- Saved data entries
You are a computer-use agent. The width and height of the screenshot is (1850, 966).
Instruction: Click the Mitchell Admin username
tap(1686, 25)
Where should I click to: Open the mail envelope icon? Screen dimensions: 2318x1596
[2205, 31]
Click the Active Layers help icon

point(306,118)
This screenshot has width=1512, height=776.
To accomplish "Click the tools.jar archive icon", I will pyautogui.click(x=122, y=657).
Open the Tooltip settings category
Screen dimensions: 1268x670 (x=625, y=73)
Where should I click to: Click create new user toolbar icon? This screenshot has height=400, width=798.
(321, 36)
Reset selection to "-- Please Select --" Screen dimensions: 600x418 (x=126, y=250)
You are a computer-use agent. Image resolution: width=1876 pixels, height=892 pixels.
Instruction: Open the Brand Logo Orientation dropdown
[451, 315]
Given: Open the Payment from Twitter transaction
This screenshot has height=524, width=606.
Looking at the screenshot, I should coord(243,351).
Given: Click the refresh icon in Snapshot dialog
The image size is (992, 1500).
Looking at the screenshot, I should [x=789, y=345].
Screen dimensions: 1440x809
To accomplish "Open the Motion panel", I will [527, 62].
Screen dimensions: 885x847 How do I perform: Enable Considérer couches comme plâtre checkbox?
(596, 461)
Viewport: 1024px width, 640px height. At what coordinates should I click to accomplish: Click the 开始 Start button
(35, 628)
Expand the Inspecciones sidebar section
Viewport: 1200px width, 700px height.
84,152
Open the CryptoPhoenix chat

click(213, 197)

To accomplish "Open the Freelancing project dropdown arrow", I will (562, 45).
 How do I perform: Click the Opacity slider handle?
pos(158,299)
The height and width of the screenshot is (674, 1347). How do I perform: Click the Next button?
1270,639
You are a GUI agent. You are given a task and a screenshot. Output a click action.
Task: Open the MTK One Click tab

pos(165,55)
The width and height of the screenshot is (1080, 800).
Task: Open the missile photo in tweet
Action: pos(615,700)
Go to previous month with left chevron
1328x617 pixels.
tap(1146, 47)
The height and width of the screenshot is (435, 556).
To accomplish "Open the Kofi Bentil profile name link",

- Problem
The word is "will". Copy every line above where it appears.

- Response for this exercise
To accomplish "Click the tools.jar archive icon", I will pyautogui.click(x=122, y=657).
To accomplish "Open the Motion panel", I will [527, 62].
To accomplish "Open the Freelancing project dropdown arrow", I will (562, 45).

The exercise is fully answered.